Comment les grandes villes se préparent à affronter les canicules de demain ?
Les différents scénarios du Groupement international d'études sur le climat (Giec) prévoient l'augmentation du nombre de canicules en raison du réchauffement climatique. Un défi de santé publique pour les grandes agglomérations, davantage touchées que les campagnes.
Une canicule précoce touche une grande majorité de l'Hexagone, fin juin. Vous avez trop chaud ? Et si ce n'était que le début... Alors que l'année 2017 risque de batttre tous les records de chaleur depuis le début des relevés météorologiques, les journées torrides devraient se multiplier à l'avenir sous l'effet du réchauffement climatique. En 2014, le rapport "Le climat de la France au XXIe siècle", remis au ministère de l'Ecologie, estimait que les épisodes caniculaires concerneront une vingtaine de jours par an d'ici la fin du siècle.

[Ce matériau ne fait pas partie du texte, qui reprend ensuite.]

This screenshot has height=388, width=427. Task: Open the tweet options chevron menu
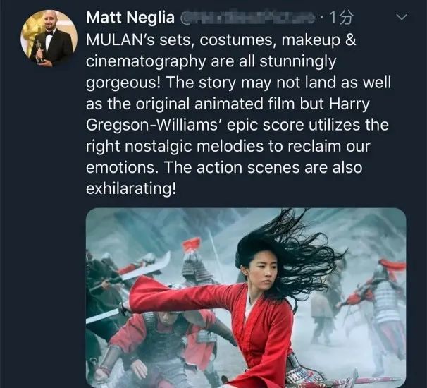[x=402, y=16]
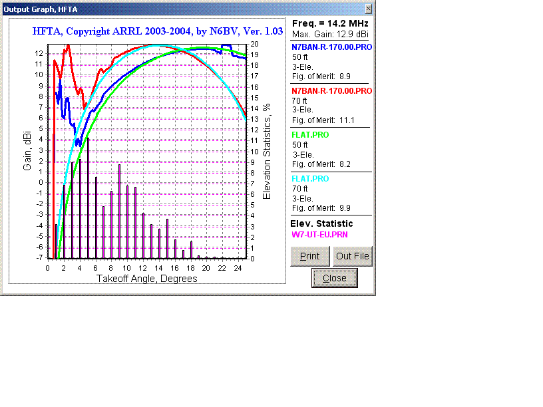
Task: Select the blue N7BAN-R-170.00.PRO legend entry
Action: click(331, 47)
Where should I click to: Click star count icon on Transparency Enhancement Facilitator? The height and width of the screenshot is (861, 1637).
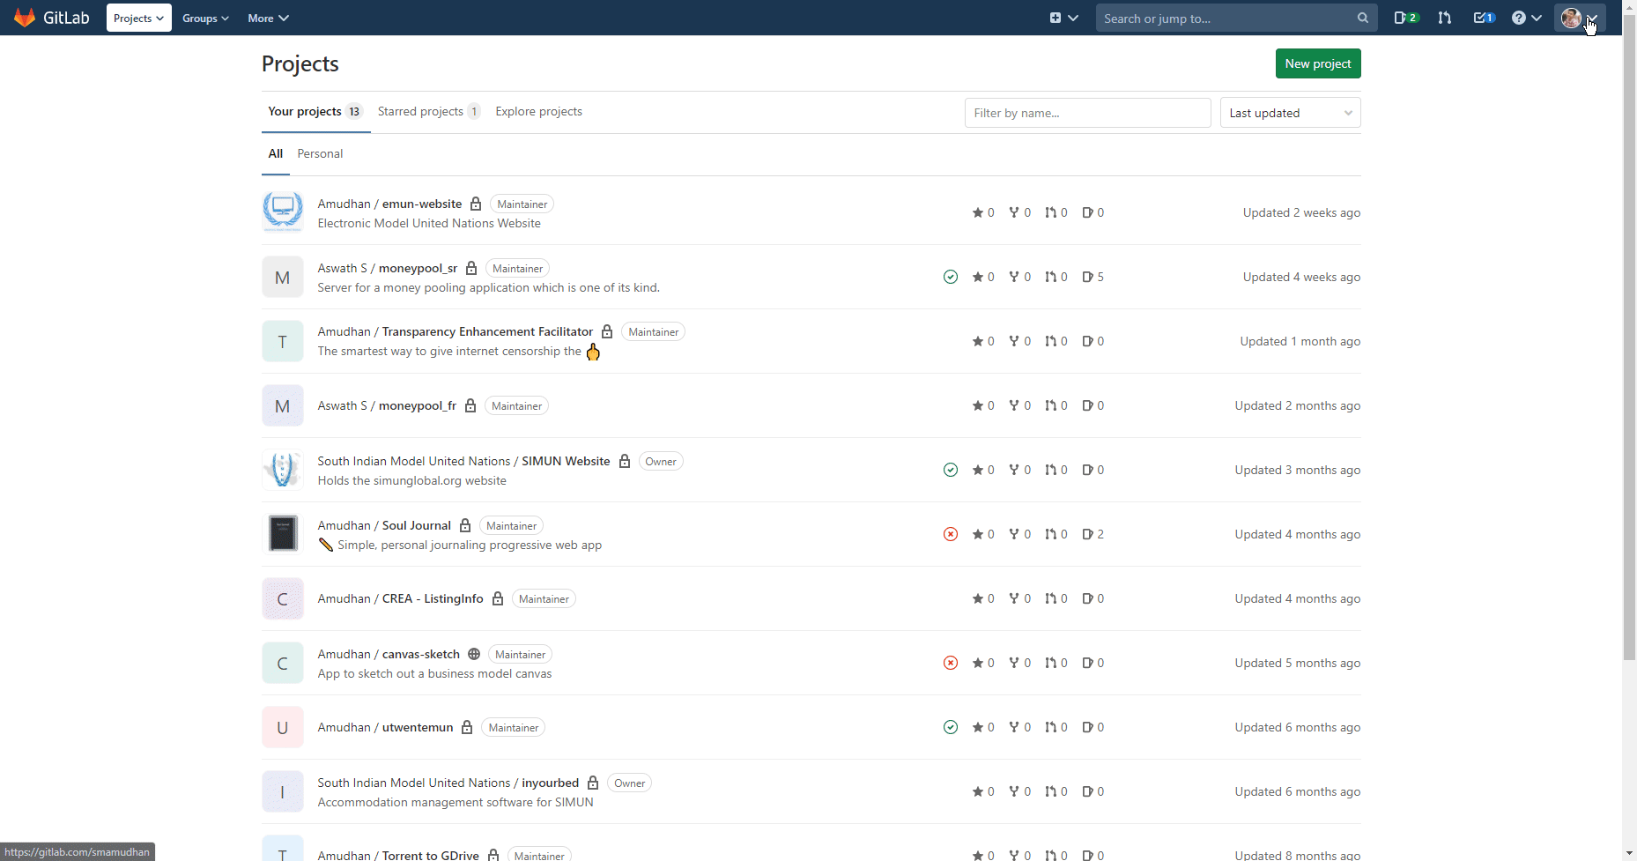tap(978, 341)
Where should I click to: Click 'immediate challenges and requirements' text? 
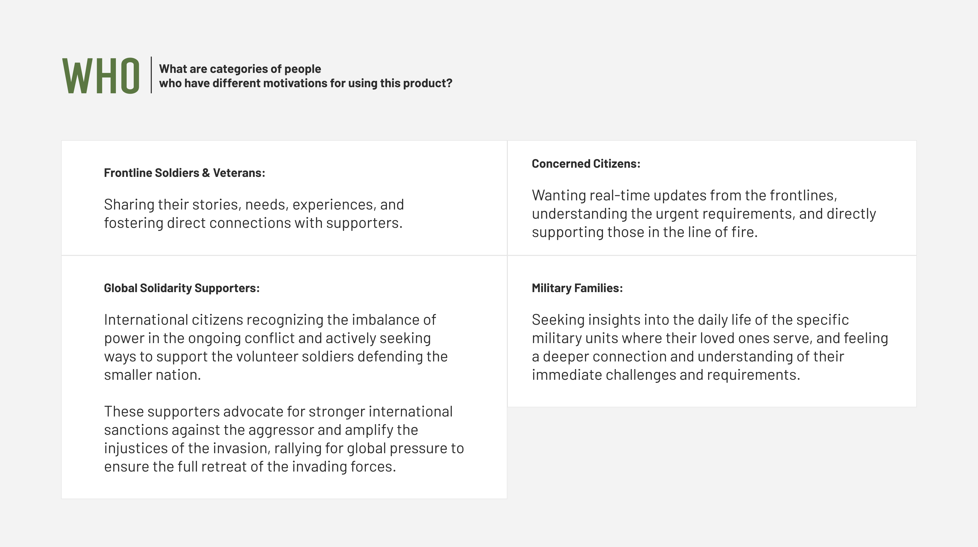coord(666,375)
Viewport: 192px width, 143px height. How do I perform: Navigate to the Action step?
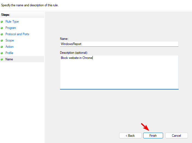tap(10, 47)
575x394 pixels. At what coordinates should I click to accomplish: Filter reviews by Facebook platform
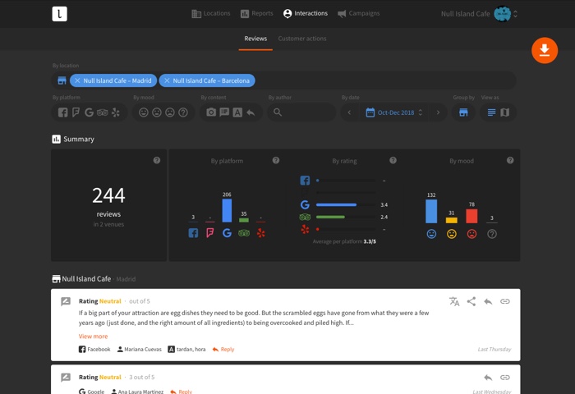click(62, 112)
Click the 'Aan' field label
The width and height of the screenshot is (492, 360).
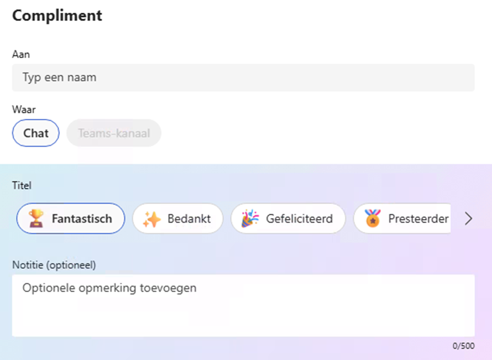point(21,54)
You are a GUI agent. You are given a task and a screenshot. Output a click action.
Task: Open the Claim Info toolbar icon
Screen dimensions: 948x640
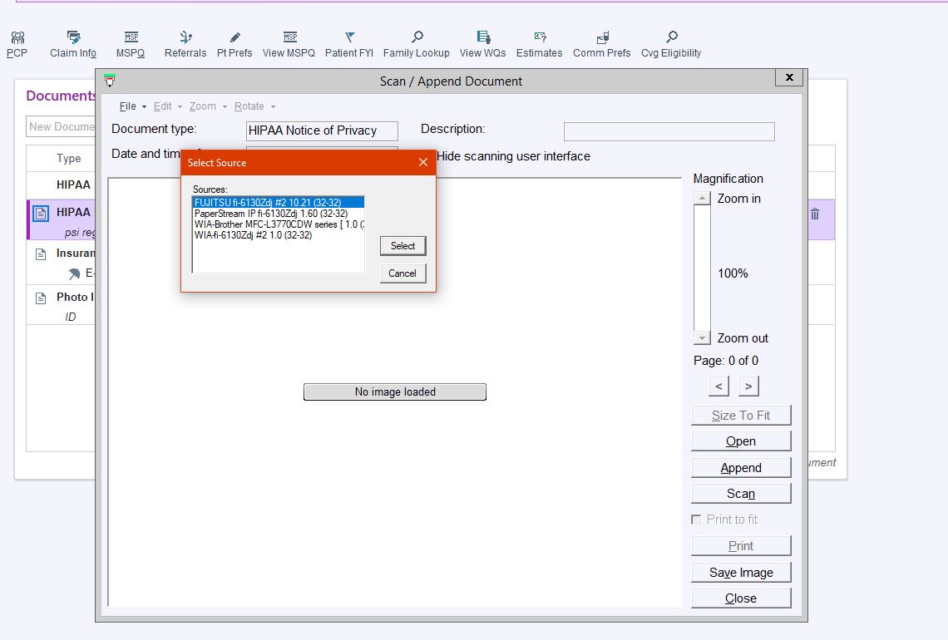73,37
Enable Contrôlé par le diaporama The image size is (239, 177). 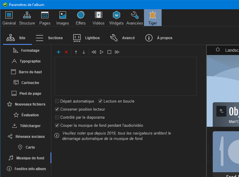coord(57,118)
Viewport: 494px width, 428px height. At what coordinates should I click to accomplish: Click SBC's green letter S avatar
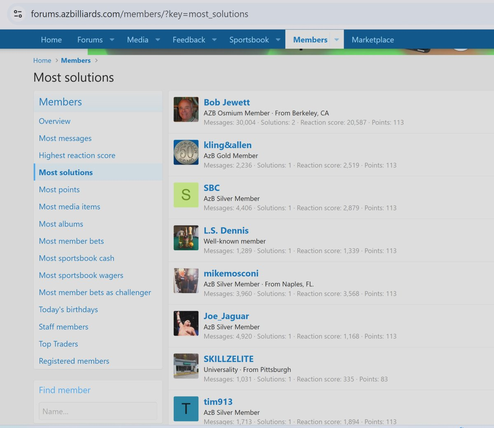coord(186,195)
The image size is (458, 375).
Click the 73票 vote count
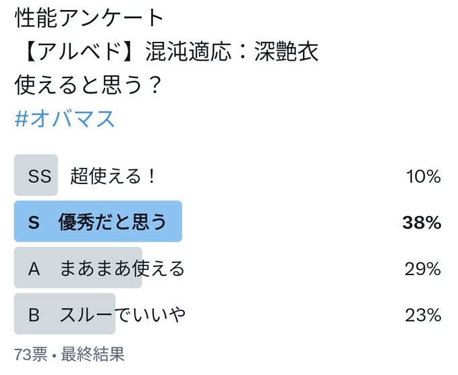tap(31, 354)
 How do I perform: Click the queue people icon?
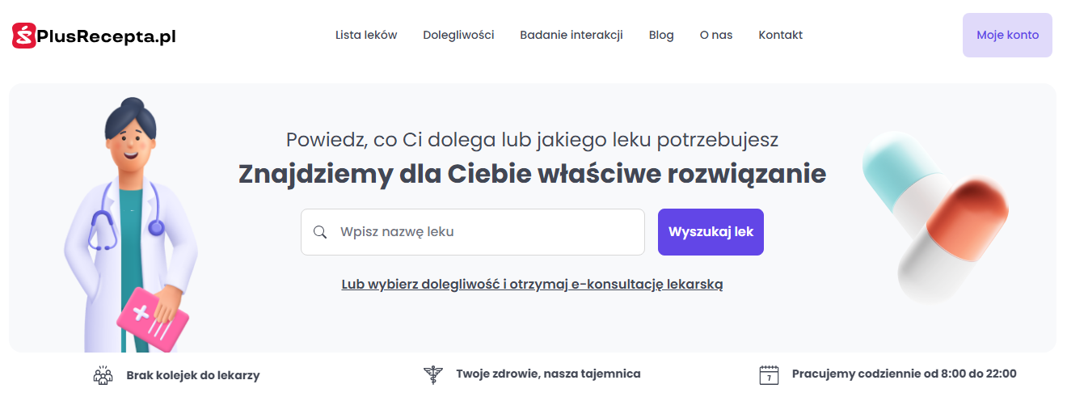[x=103, y=375]
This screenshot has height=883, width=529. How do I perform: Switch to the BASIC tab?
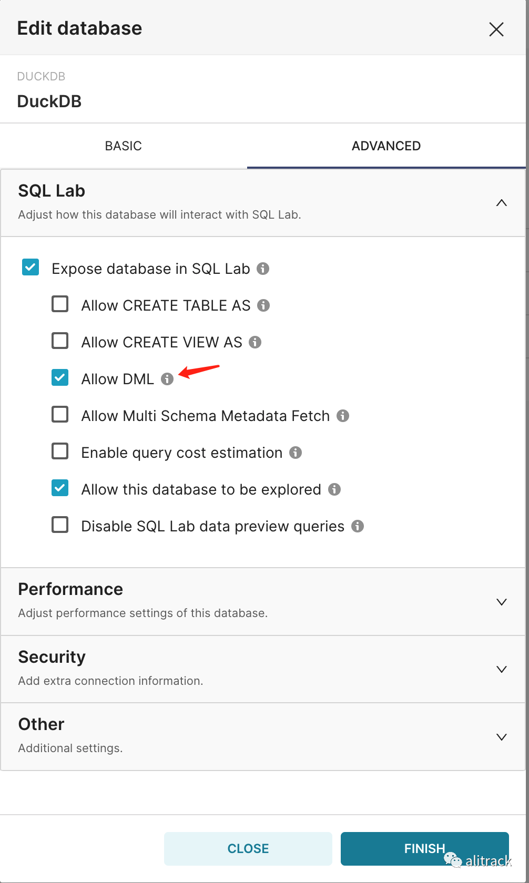point(124,146)
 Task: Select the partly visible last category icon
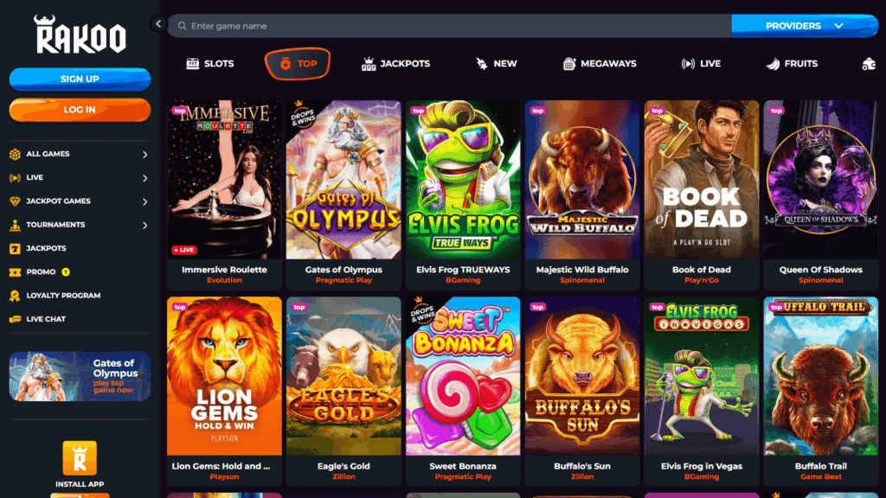pos(869,64)
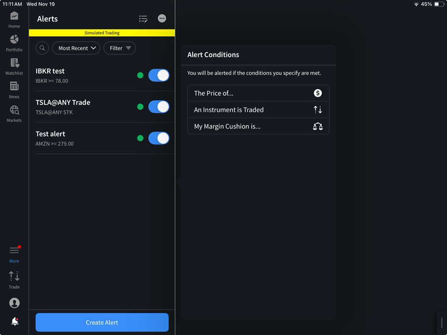
Task: Choose The Price of... condition
Action: pyautogui.click(x=258, y=93)
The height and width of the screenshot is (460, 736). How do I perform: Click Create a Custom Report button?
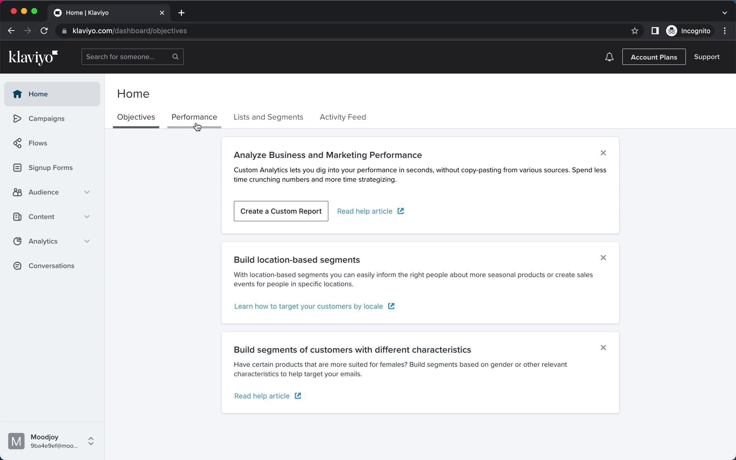pos(281,211)
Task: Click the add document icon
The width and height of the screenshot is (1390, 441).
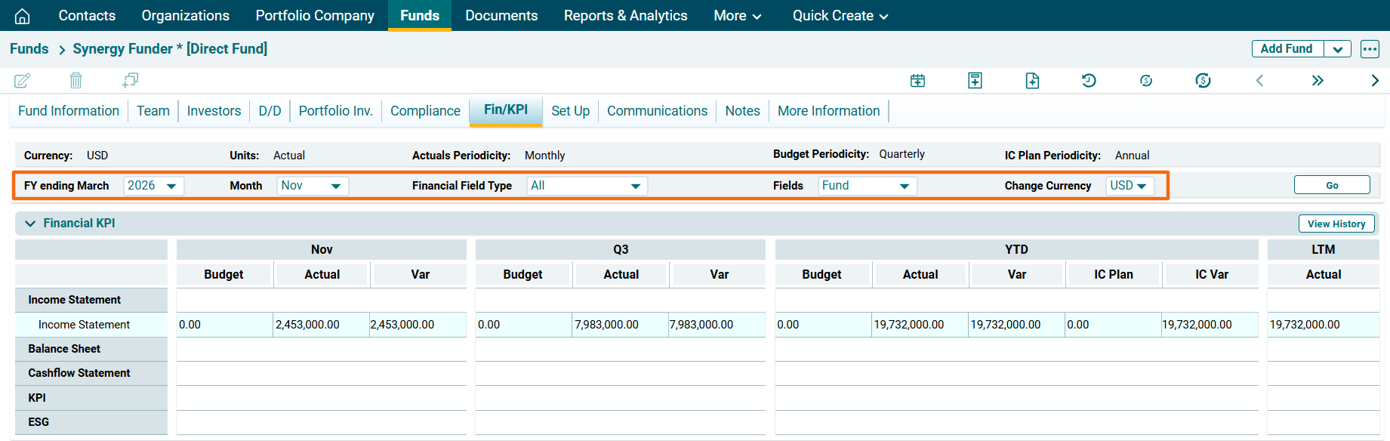Action: [x=1032, y=81]
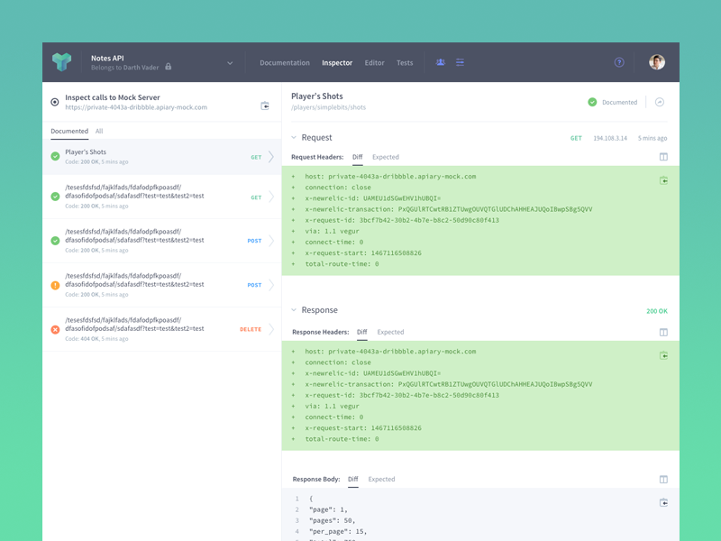
Task: Open the team members icon in navbar
Action: click(x=441, y=63)

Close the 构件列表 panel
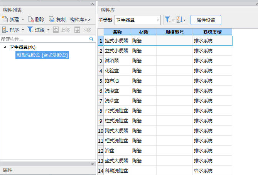(92, 3)
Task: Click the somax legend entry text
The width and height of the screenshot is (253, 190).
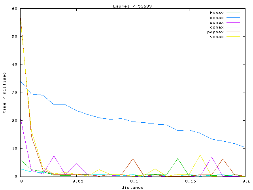Action: 217,23
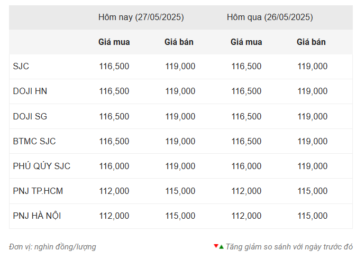Select the Hôm nay (27/05/2025) column header
The height and width of the screenshot is (260, 356).
(x=141, y=17)
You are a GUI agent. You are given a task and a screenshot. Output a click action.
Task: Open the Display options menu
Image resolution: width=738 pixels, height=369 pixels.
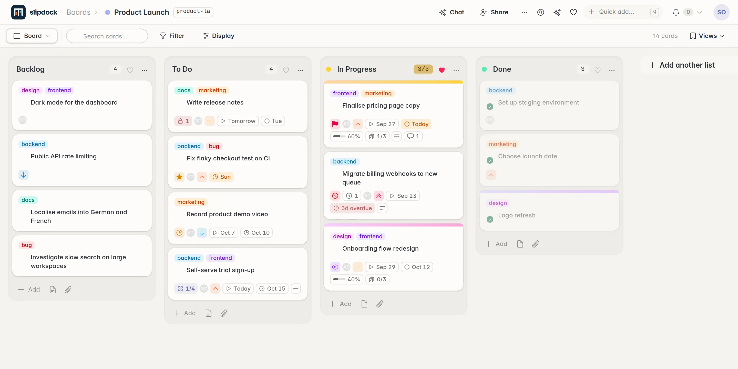[x=218, y=36]
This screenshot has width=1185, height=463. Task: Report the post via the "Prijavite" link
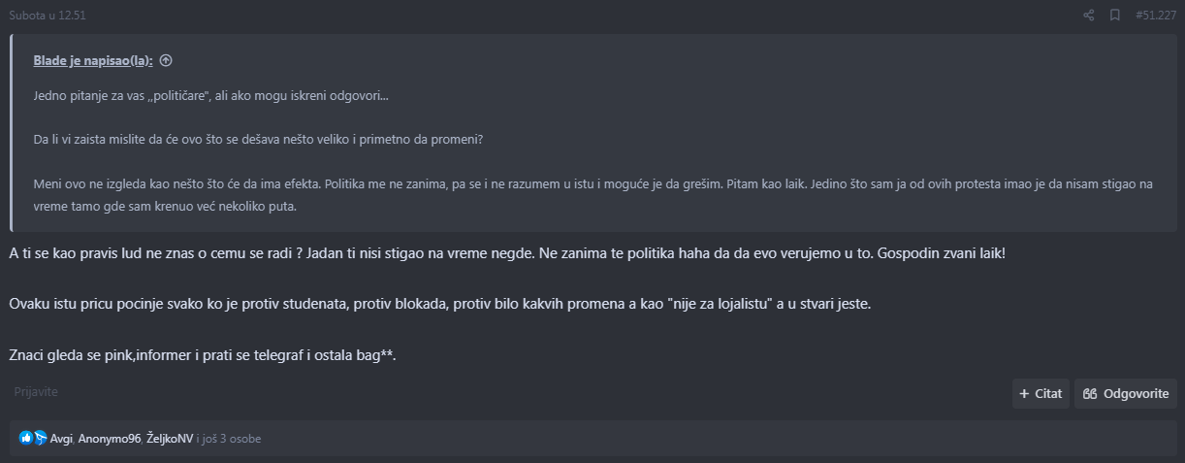36,392
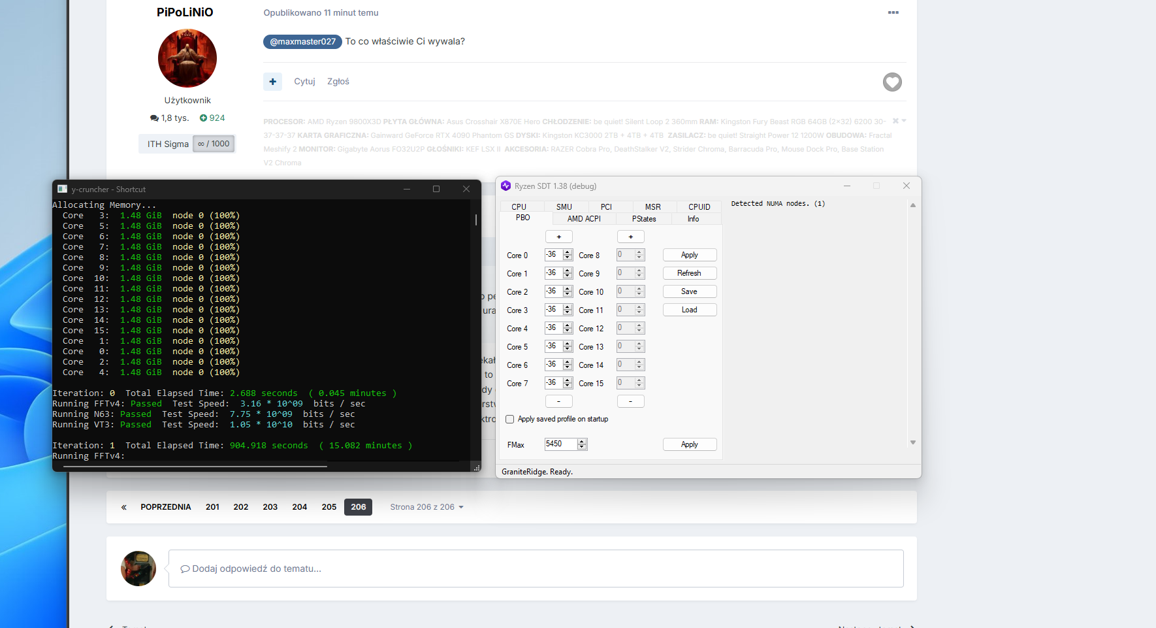The image size is (1156, 628).
Task: Click the plus button above Core 0 column
Action: point(558,237)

Et c'est dans les villes que la chaleur se fait le plus sentir. Les températures peuvent y afficher jusqu'à sept degrés de plus que dans les campagnes alentours, en raison du phénomène des "îlots de chaleur urbains". Des zones qui accumulent davantage de chaleur et peinent à se rafraîchir, notamment la nuit. Alors que plus de la moitié de l'humanité vit en zone urbaine, comment se préparer à affronter ces coups de chaud qui mettent en danger leurs habitants ? Plusieurs grandes villes de France travaillent déjà sur le développement d'un urbanisme rafraîchissant. Franceinfo met en lumière cinq solutions qui ont fait leurs preuves.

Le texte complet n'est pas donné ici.